L’illusione di una Telecom public company, in pochi mesi si è rivelata quello che era: illusione, appunto. E si profilano guerre “azionarie” all’orizzonte. Intanto Enel scende in campo per la fibra. Che succederà al gruppo di Tlc?

Pubblicato il 20 Nov 2015

Quale guida per Telecom Italia?

Il presidente Giuseppe Recchi e l’amministratore delegato Marco Patuano non ce ne vogliano per il titolo dell’editoriale di questo numero di CorCom. Quello di Telecom Italia non appare particolarmente un problema di adeguatezza o meno delle persone che dirigono la società, di strategie giuste o sbagliate, di scelte di gestione valide o inefficaci.

Anzi, se si stesse a guardare soltanto l’andamento del titolo in Borsa, gli azionisti dovrebbero essere più che soddisfatti: nell’ultimo anno l’azione è cresciuta di oltre il 30%: una performance assolutamente apprezzabile e migliore delle altre aziende del settore, non solo europee.

Per di più, dopo anni di tentennamenti e di rinvii l’azienda ha imboccato la via degli investimenti nella banda ultralarga. Qualcuno può obiettare che la determinazione non è sufficiente, ma è ingeneroso non prendere atto della novità rispetto al passato. Oggi il debito fa meno paura.

Il vero nodo di Telecom Italia è il ritorno di quel male oscuro che accompagna la società sin dai tempi della privatizzazione. E cioè una ricorrente instabilità dell’azionariato di controllo che poi si è riflettuta in aumento del debito per mere operazioni finanziarie, divisioni del management, incertezze nelle strategie a lungo termine, decisioni zigzaganti. E Telecom l’ha pagata cara.

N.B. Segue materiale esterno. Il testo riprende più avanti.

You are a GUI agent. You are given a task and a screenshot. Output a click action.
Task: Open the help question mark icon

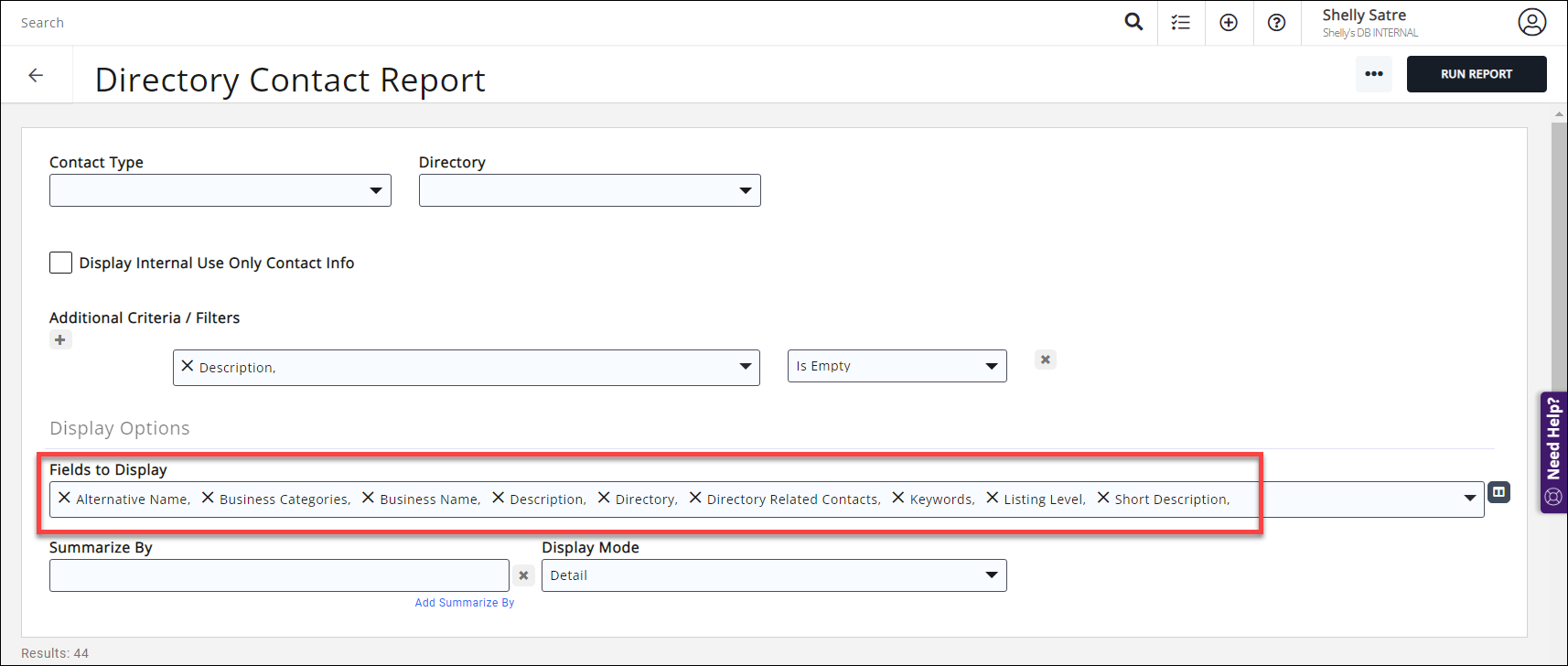tap(1276, 23)
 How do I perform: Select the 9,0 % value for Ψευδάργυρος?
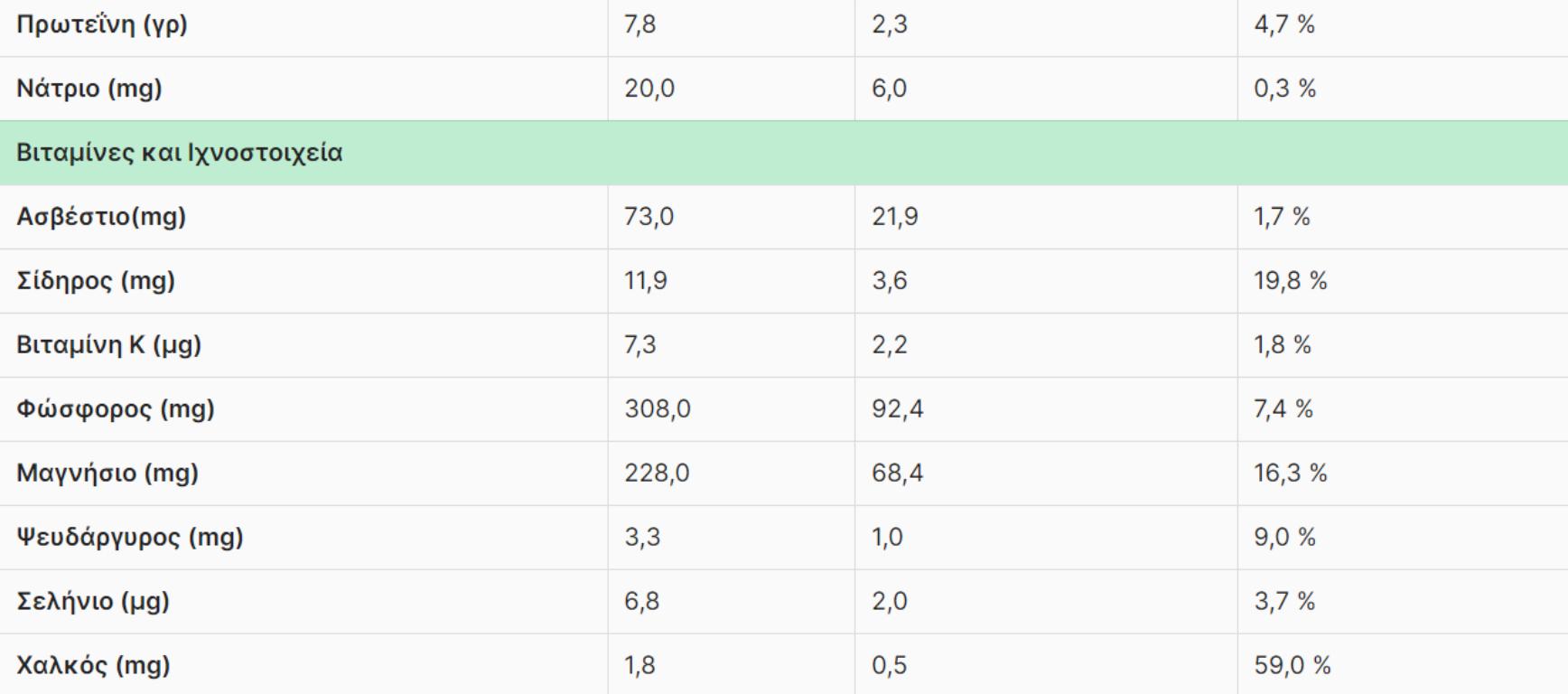click(1285, 538)
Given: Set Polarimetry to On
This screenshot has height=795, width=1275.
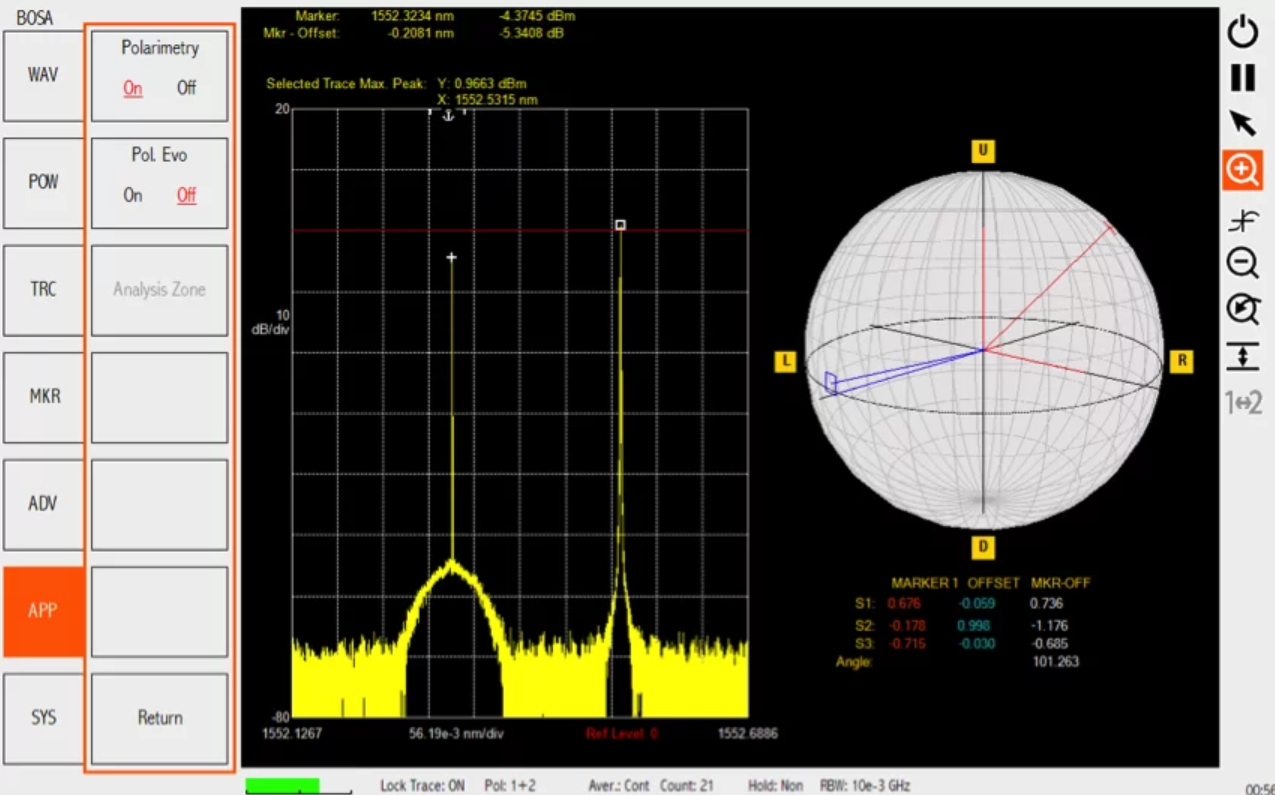Looking at the screenshot, I should (133, 88).
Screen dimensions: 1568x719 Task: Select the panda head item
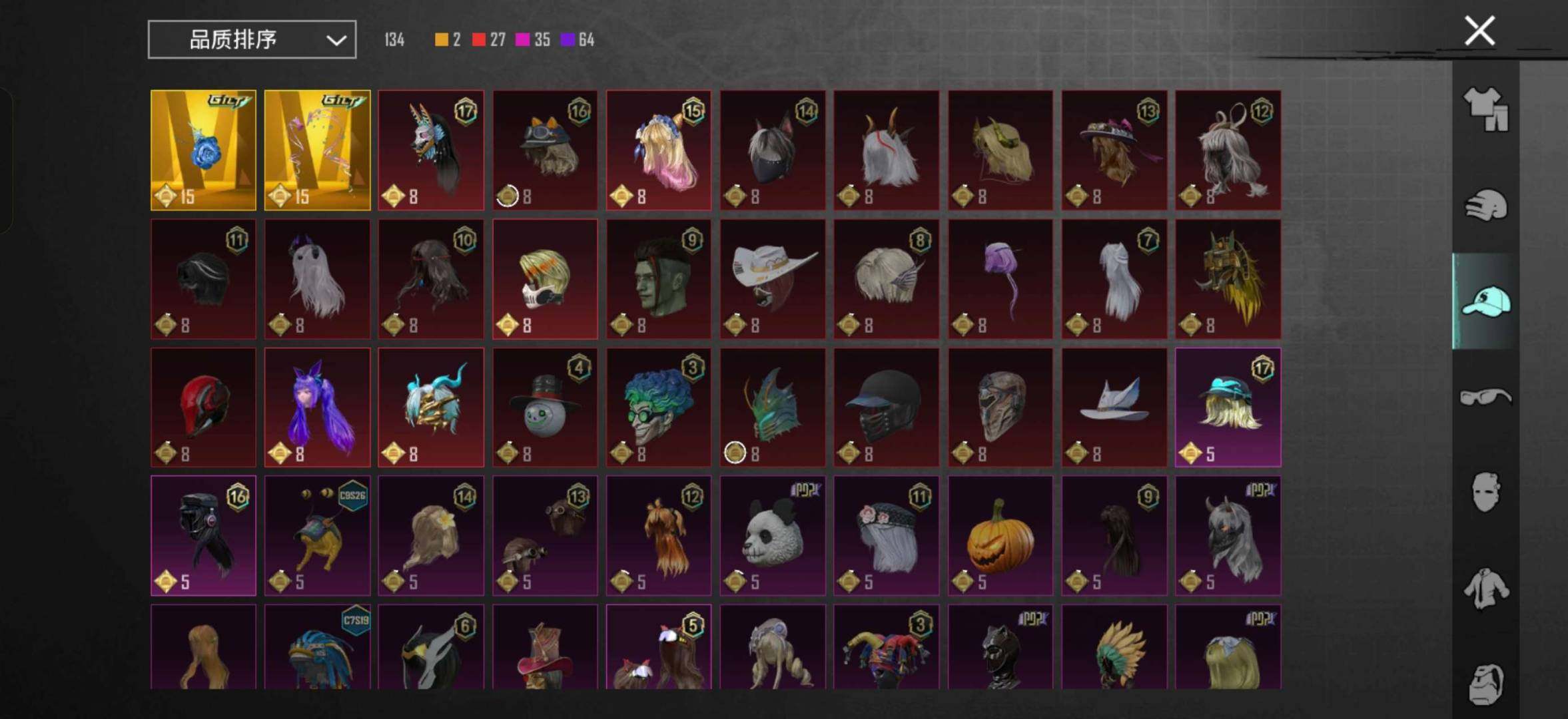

Ci siamo tornati. L’illusione di una Telecom public company, accarezzata dal management e dal cda (e non soltanto da loro), in pochi mesi si è rivelata quello che era: illusione, appunto. Telco/Telefonica è uscita di scena (ma il cda attuale è parto proprio dell’ex azionista di controllo) e per un po’ Vivendi è stata alla finestra. Ora ha deciso di sedersi al tavolo anch’essa, con 4 rappresentanti in cda. Non come meri osservatori, visti i nomi schierati. L’interregno è finito.

Nel frattempo, sono tornate tensioni e divisioni già viste in passato (basta leggere i giornali). Vicende come Metroweb o la conversione delle risparmio danno l’idea di scelte solo formalmente unanimi e ben ponderate. Nel frattempo, si affacciano nell’azionariato un azionista “pesante” come Xavier Niel e una JP Morgan salita a oltre il 5%. Segnali di altre guerre in arrivo? Sul fronte interno arriva la fibra dell’Enel: competitor poco offensivo, minaccia vera o magari opportunità da cogliere? Ma chi può prendere decisioni forti e “lunghe” in un quadro così instabile?